Also still next on the development agenda is revamping the net based impositions to make them actually usable without manually editing files. Also, rendering in Laidout continues to still be undergoing an overhaul, so mesh warping is still obnoxiously slow in this release, but should improve by next time maybe.
Be advised that I tend to work on Laidout to suit my immediate needs, so I leave it to you to find all the bugs that are not in my immediate path. If you find any, please let me know!
30 May 2011
Recent Additions
As seen in video, I've been developing a 3-d polyhedron unwrapper, and panorama projector. I'm slowly, bit by agonizing bit, making it directly available within Laidout. It is called Polyptych, and currently lives only in the Laidout svn. Once you grab the Laidout svn, go to src/impositions/polyptych, and you can build the standalone version.
Also, there does not appear to be an easy XInput2 configurator, so as to simply set up the use of more than one mouse at the same time. Such a thing is needed to play with the newest faux multi-touch capabilities of Laidout. To that end, I've created a simple drag and drop configurator. This is currently a part of the Laxkit source code. Grab the Laxkit svn, and go to the laxinput directory, and viola! Laxinput currently implements only the device hierarchy changes, so for more complicated input mapping, you will still probably need xinput, the command line utility that comes with the X window system, and perhaps xrandr. Now if only Laxinput helped map strange input devices like IR spots from wiimotes, or tuio input to something usable for applications!
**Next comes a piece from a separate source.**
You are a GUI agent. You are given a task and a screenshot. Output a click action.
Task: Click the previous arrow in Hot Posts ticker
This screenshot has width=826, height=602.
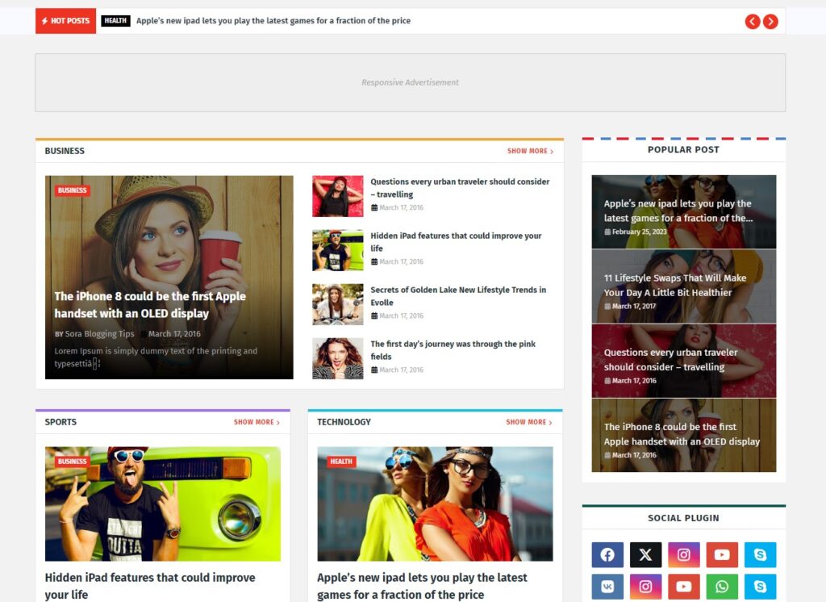(x=752, y=22)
Laxinput is definitely experimental software. Use at your own risk!! Both Polyptych (standalone and as a Laidout plugin), and Laxinput should be a little more stable by the next release of Laidout, whenever that is!
Libre Graphics Meeting recap
This year's Libre Graphics Meeting in Montreal was again filled with people from all over the world who make the software that I use all the time. I presented a short talk on developments in Laidout during the last year. Also, I showed how I used a combination of Laidout, Inkscape, Gimp, Blender, Polyptych, fabric and 40 iron on transfers to project a panoramic image onto a t-shirt. I'm working on a kind of tutorial of the process. People laughed, I am assuming at my jokes.
13 April 2011
Libre Graphics Meeting
Tom will be going to the Libre Graphics Meeting this year in Montreal. If you can plan to be in Montreal May 10-13, you should come too! This meeting brings together free open source graphics software makers and users, to talk about what's going on and what's to come, to collaborate and strategize. You can see the Laidout presentation from last year here.
13 November 2010
Laidout 0.091 Released! Ra ra oo la la!
Laidout Version 0.091 has been about a month away for the last six months, and is at last available, as source or an amd64 precompiled deb package, for you to experiment with.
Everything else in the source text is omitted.